Because Jesus is often called “Son of David” in the New Testament and so many of the psalms are attributed to David, we may tend to idealize the great king. David united the tribes of Israel and established a nation with its capitol in Jerusalem. Jesus himself appealed to David’s example when his enemies accused his hungry disciples of eating grain on the Sabbath.
Yet, the long narrative we read in the Book of Samuel today and tomorrow at Mass offers a darker picture of the famous king– he was a murderer and an adulterer.

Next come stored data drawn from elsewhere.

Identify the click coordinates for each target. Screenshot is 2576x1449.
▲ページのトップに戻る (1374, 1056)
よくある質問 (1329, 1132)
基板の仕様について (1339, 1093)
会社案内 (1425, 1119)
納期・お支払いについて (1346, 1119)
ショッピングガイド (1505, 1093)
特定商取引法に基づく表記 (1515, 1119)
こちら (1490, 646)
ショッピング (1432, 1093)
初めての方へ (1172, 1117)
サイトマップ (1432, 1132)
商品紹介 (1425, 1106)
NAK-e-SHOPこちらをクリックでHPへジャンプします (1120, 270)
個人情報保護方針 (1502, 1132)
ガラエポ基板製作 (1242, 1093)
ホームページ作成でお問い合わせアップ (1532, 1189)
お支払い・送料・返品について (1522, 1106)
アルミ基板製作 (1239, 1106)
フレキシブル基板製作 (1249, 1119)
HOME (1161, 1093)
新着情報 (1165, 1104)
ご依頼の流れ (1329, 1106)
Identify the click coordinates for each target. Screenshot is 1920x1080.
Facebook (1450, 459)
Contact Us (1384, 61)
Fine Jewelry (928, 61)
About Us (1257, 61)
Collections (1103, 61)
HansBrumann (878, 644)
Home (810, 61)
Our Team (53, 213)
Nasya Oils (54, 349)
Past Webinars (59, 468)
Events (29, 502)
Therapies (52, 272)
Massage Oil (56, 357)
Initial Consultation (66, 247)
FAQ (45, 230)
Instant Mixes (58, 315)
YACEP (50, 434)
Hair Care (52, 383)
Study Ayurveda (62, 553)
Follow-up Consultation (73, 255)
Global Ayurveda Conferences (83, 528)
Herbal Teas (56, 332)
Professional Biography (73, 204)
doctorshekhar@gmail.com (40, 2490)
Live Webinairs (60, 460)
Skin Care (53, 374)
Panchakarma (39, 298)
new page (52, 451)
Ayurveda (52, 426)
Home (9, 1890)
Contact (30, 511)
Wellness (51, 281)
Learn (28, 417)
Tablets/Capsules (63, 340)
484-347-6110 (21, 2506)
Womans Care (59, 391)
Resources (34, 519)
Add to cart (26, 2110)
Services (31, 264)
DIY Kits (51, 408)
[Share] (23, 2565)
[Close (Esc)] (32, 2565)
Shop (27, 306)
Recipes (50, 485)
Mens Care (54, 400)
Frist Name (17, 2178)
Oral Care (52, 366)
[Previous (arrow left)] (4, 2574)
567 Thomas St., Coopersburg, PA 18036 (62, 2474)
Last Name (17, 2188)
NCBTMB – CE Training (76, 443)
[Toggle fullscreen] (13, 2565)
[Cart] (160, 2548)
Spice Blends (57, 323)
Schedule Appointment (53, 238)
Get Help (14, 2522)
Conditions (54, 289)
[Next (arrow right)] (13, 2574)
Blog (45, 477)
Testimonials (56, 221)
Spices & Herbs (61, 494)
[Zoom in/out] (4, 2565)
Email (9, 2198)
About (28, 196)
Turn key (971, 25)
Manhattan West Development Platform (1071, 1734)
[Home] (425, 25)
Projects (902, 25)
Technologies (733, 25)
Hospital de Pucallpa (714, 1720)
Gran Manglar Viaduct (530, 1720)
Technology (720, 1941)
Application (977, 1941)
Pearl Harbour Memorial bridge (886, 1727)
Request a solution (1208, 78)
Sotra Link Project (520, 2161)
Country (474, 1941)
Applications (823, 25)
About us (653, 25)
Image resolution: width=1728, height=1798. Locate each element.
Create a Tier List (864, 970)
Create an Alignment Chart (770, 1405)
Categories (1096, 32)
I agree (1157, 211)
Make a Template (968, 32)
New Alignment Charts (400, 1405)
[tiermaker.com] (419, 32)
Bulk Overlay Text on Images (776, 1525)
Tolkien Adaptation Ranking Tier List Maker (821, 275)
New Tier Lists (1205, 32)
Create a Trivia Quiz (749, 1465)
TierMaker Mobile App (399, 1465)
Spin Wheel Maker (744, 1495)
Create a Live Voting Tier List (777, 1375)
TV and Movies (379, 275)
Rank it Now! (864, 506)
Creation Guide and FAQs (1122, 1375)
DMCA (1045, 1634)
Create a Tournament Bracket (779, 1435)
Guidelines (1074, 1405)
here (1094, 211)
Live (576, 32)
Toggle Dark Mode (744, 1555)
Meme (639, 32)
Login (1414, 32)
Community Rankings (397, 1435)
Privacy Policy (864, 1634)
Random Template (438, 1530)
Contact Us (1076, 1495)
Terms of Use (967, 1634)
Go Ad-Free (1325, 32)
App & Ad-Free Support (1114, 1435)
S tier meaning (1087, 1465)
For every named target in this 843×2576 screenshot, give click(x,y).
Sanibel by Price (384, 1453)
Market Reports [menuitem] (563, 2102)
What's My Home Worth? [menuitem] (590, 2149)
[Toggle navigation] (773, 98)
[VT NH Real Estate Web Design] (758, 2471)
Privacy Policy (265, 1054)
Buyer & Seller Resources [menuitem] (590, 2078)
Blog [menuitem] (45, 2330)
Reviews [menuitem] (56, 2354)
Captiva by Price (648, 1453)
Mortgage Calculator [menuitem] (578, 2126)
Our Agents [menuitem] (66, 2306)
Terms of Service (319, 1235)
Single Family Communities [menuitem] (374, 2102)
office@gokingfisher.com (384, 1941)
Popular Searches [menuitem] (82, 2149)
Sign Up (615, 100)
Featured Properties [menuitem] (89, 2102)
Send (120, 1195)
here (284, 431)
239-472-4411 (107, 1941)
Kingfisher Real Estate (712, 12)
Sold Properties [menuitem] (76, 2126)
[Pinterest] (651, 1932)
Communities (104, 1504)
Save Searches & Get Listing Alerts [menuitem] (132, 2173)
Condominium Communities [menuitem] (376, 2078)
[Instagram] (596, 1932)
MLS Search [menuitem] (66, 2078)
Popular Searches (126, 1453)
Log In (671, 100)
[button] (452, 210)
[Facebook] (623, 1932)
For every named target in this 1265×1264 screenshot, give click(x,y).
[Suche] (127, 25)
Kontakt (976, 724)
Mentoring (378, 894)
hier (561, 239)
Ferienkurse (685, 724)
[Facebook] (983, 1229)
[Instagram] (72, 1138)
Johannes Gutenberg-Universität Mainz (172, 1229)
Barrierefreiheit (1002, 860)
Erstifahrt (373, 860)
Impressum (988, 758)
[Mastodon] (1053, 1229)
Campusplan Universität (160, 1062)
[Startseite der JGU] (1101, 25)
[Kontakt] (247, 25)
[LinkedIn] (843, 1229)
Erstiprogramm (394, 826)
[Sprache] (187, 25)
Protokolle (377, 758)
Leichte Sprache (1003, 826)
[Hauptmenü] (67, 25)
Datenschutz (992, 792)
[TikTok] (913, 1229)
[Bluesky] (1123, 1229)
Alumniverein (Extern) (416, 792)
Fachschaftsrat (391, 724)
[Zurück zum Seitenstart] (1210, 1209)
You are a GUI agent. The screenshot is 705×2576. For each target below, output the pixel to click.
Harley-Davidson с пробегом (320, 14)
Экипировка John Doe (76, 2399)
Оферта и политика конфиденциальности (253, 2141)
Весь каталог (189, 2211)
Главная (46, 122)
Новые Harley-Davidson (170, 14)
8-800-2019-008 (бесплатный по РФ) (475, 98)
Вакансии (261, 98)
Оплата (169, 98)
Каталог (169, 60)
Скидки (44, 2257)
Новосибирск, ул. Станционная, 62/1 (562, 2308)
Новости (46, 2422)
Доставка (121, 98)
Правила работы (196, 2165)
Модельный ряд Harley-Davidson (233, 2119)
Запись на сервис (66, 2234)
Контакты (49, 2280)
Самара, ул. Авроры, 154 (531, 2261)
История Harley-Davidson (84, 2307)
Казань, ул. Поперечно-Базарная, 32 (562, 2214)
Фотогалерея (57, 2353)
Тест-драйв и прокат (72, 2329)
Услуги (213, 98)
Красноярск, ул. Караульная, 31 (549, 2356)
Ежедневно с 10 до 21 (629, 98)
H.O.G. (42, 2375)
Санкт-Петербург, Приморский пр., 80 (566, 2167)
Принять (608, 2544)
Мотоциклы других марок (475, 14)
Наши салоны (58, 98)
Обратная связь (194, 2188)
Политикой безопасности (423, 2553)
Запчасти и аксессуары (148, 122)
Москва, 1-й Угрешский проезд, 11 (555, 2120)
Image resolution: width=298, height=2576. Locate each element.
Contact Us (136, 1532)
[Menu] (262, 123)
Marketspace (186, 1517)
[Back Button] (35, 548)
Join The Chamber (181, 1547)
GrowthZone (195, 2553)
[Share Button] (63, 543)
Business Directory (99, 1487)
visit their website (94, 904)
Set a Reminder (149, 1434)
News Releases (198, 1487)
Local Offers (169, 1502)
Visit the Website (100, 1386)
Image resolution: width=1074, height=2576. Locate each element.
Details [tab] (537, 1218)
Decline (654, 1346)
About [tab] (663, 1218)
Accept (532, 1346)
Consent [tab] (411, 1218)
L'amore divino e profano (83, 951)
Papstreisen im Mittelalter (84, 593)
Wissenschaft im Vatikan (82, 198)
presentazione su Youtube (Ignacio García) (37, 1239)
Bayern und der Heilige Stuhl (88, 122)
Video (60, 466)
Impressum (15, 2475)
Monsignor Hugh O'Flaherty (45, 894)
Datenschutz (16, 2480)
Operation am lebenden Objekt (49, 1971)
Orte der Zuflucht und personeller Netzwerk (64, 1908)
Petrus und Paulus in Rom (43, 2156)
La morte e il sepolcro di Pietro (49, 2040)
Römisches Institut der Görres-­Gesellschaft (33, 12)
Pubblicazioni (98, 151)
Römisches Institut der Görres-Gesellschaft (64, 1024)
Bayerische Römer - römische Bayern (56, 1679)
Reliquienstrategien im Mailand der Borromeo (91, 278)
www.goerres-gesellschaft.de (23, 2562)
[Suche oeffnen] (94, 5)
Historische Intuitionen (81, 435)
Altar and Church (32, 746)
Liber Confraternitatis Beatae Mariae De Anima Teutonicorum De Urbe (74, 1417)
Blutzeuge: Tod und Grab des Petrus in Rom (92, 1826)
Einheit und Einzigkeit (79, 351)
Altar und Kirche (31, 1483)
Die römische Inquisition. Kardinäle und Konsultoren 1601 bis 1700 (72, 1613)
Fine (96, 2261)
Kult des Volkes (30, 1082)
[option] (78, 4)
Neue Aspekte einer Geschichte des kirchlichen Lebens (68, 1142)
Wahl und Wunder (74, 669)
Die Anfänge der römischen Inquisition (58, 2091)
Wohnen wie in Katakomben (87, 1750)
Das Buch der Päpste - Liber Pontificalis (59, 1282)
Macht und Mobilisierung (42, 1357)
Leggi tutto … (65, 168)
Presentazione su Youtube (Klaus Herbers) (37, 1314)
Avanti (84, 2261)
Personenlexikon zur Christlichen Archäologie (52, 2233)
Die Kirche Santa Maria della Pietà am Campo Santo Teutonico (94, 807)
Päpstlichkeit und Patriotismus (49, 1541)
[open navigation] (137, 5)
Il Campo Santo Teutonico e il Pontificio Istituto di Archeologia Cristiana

David had Urriah the Hittite, a faithful soldier in his army, killed so that he could have Bathsheba, his wife. (2 Samuel 11, 1-17)
Psalm 51 is the response we make at Mass after listening to the king’s sordid deed. Tradition says it’s David’s own response after he realized what he had done. The Book of Psalms calls Psalm 51: “A psalm of David when Nathan the prophet came to him after he had gone in to Bathsheba.”
“Have mercy on me, O God, in your goodness;
in the greatness of your compassion wipe out my offense.
Thoroughly wash me from my guilt
And of my sin cleanse me.”
The psalm, the first of the Seven Penitential Psalms, asks God to take away both the personal and social effects of our sin, for our sins do indeed have emotional, physical and social consequences. Only God can “wash away” our guilt and cleanse our heart. Only God can “rebuild” the walls that our sins have torn down and the lives they have harmed. Only God can restore joy to our spirits and help us “teach the wicked your ways, that sinners may return to you.” Only God can bring us back to his friendship.
In the scriptures, David is a complex figure– a saint and a sinner. He’s also a reflection of us all. That’s why our response in the psalm at Mass today takes the form that it does –
“Be merciful, O Lord, for we have sinned.”
we are bound to be tempted often, but God teaches us repentance at all times.
Good post! Muhabuzi Pastori’s comment on being tempted made me think of one of my homework questions this week for Pillar 4 on Prayer in the Catechism. In the section “Jesus teaches us how to pray,” the last phrase in 2612 is: “only by keeping watch in prayer can one avoid falling into temptation.”
Amen. And through his great mercy and your calling you can bring us Peace and Joy through the beautiful Sacrament of Reconciliation. Where would we be without the gift of prayer and guidance leading us to prayer so as to to reunite us with Our Father and one another. We see David as a man following a temptation, then we see how through God’s mercy and love he is gathered in the ever merciful love of Our God who loves us so unconditionally it can blow us away with such Joy. What a great challenge to us all to walk this path always strengthed by those who walk beside us and keep us in their prayer. Always gratitude to gather us in…………
Change suggested for “Lead us not into temptation.” Possible alternative is the phrase “do not let us fall into temptation,” which is currently used by the French church. In his interview, Pope Francis suggested that phrase could be adopted more widely.
Lamentations 3:22-23 New American Bible (Revised Edition) (NABRE)
22 The Lord’s acts of mercy are not exhausted, his compassion is not spent;
23 They are renewed each morning— great is your faithfulness!